### WHAT IS REQUIRED
Arrange the entry lines below as a Markdown table with the columns Row and Line. Include only the lines between the ones holding "Where should I click to: Click the 2026" and "point(128,465)", inclusive, number each row, and skip blank lines.

### GIVEN ENTRIES
══════
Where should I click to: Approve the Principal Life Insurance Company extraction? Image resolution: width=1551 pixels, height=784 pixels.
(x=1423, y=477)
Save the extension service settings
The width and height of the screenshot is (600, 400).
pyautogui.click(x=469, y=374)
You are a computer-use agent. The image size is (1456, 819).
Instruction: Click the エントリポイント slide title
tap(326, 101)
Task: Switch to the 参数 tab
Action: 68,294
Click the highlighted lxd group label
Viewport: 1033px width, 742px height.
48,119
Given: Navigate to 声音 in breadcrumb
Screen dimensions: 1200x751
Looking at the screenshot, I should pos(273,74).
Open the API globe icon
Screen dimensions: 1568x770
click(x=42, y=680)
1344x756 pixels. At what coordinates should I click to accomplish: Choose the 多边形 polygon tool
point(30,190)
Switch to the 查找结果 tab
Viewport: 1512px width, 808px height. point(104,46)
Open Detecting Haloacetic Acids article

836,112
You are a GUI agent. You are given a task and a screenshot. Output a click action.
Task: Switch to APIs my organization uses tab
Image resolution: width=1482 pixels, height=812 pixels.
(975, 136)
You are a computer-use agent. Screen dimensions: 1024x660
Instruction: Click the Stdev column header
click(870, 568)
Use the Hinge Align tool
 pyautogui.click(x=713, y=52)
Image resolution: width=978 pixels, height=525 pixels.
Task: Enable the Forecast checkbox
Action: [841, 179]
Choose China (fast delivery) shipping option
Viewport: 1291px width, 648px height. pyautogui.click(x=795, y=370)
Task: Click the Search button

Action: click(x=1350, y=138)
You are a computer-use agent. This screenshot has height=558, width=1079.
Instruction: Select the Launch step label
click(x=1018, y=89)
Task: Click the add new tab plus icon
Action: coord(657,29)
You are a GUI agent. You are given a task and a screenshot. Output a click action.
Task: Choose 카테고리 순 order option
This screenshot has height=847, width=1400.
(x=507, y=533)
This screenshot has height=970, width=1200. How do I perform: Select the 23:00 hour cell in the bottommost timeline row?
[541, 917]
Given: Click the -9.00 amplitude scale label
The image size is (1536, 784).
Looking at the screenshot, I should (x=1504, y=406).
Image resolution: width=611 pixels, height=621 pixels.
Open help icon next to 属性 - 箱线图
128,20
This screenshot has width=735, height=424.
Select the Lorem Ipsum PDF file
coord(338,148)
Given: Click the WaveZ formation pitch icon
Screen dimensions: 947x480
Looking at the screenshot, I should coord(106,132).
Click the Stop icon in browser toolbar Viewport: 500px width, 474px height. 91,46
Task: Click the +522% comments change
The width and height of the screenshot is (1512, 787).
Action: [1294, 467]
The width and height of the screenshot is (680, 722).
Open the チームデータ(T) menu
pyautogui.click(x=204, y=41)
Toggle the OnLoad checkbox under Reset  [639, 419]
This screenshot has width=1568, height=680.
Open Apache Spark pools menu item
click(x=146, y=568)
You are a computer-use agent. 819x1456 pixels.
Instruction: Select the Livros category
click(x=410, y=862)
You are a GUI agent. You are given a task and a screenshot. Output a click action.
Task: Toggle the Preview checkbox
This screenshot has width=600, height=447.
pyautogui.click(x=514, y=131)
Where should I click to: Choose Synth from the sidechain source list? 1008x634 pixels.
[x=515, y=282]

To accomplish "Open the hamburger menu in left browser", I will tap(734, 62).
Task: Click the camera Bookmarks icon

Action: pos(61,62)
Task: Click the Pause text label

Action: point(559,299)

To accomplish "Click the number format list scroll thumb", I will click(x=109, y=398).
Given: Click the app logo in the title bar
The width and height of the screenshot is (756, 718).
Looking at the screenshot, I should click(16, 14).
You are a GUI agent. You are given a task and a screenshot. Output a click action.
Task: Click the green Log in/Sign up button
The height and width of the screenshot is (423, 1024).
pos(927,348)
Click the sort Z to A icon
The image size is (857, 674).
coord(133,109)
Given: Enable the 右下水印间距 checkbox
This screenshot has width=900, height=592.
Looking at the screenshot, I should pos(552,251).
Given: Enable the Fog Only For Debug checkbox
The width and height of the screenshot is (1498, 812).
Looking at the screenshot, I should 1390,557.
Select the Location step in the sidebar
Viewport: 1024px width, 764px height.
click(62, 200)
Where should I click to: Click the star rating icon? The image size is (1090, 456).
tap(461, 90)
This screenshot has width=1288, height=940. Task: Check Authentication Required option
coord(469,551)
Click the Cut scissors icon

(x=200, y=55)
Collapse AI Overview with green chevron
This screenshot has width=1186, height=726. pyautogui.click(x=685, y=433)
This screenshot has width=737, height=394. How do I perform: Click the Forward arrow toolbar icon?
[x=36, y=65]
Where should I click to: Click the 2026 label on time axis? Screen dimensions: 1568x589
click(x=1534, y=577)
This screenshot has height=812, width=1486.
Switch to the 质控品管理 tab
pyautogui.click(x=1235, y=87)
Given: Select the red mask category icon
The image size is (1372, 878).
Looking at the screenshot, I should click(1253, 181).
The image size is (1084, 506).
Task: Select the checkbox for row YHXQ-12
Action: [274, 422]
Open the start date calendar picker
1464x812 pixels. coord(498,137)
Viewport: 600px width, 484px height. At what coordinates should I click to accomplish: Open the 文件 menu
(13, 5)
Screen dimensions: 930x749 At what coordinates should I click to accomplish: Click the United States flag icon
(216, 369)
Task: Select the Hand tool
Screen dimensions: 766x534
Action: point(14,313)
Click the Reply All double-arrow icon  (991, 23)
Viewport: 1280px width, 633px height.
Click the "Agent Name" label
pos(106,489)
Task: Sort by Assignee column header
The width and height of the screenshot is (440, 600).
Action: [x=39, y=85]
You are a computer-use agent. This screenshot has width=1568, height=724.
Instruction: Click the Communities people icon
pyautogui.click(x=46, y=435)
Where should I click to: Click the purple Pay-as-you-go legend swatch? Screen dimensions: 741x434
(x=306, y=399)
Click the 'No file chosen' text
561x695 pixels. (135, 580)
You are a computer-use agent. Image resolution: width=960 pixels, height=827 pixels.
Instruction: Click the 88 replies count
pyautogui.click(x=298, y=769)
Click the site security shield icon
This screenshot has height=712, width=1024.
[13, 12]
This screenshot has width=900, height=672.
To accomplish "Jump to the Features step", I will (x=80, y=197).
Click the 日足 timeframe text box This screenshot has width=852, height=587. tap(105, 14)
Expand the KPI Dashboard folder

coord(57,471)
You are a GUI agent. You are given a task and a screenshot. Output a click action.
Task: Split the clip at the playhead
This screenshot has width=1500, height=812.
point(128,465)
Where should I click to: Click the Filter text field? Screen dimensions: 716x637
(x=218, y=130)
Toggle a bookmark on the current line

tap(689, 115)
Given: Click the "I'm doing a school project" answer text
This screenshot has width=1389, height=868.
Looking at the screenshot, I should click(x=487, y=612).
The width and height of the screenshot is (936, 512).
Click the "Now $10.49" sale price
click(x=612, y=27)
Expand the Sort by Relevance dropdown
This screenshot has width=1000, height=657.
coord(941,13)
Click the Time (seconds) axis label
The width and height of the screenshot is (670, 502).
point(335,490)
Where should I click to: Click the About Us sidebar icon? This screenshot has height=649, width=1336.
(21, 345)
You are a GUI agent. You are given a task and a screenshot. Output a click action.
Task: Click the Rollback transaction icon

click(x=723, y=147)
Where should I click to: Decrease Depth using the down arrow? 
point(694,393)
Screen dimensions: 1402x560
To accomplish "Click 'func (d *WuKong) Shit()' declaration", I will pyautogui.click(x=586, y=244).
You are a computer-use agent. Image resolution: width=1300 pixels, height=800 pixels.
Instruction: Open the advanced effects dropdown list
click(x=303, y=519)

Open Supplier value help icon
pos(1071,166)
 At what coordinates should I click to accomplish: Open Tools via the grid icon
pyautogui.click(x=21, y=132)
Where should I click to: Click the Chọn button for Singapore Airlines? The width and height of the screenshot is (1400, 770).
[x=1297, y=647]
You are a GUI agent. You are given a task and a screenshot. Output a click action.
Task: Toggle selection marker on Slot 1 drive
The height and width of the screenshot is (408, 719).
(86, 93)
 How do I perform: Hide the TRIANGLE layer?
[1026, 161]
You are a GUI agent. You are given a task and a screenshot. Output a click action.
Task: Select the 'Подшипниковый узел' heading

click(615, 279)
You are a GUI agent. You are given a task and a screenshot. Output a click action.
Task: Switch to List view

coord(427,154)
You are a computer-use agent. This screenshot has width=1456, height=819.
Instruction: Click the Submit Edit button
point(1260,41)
══════
### FINAL RESULT
| Row | Line |
|---|---|
| 1 | Where should I click to: Click the 2026 label on time axis? Screen dimensions: 1568x589 |
| 2 | click(x=1534, y=577) |
| 3 | This screenshot has height=812, width=1486. |
| 4 | Switch to the 质控品管理 tab |
| 5 | pyautogui.click(x=1235, y=87) |
| 6 | Given: Select the red mask category icon |
| 7 | The image size is (1372, 878). |
| 8 | Looking at the screenshot, I should click(1253, 181). |
| 9 | The image size is (1084, 506). |
| 10 | Task: Select the checkbox for row YHXQ-12 |
| 11 | Action: [274, 422] |
| 12 | Open the start date calendar picker |
| 13 | 1464x812 pixels. coord(498,137) |
| 14 | Viewport: 600px width, 484px height. At what coordinates should I click to accomplish: Open the 文件 menu |
| 15 | (13, 5) |
| 16 | Screen dimensions: 930x749 At what coordinates should I click to accomplish: Click the United States flag icon |
| 17 | (216, 369) |
| 18 | Task: Select the Hand tool |
| 19 | Screen dimensions: 766x534 |
| 20 | Action: point(14,313) |
| 21 | Click the Reply All double-arrow icon  (991, 23) |
| 22 | Viewport: 1280px width, 633px height. |
| 23 | Click the "Agent Name" label |
| 24 | pos(106,489) |
| 25 | Task: Sort by Assignee column header |
| 26 | The width and height of the screenshot is (440, 600). |
| 27 | Action: [x=39, y=85] |
| 28 | You are a computer-use agent. This screenshot has width=1568, height=724. |
| 29 | Instruction: Click the Communities people icon |
| 30 | pyautogui.click(x=46, y=435) |
| 31 | Where should I click to: Click the purple Pay-as-you-go legend swatch? Screen dimensions: 741x434 |
| 32 | (x=306, y=399) |
| 33 | Click the 'No file chosen' text |
| 34 | 561x695 pixels. (135, 580) |
| 35 | You are a computer-use agent. Image resolution: width=960 pixels, height=827 pixels. |
| 36 | Instruction: Click the 88 replies count |
| 37 | pyautogui.click(x=298, y=769) |
| 38 | Click the site security shield icon |
| 39 | This screenshot has height=712, width=1024. |
| 40 | [13, 12] |
| 41 | This screenshot has width=900, height=672. |
| 42 | To accomplish "Jump to the Features step", I will (x=80, y=197). |
| 43 | Click the 日足 timeframe text box This screenshot has width=852, height=587. tap(105, 14) |
| 44 | Expand the KPI Dashboard folder |
| 45 | coord(57,471) |
| 46 | You are a GUI agent. You are given a task and a screenshot. Output a click action. |
| 47 | Task: Split the clip at the playhead |
| 48 | This screenshot has width=1500, height=812. |
| 49 | point(128,465) |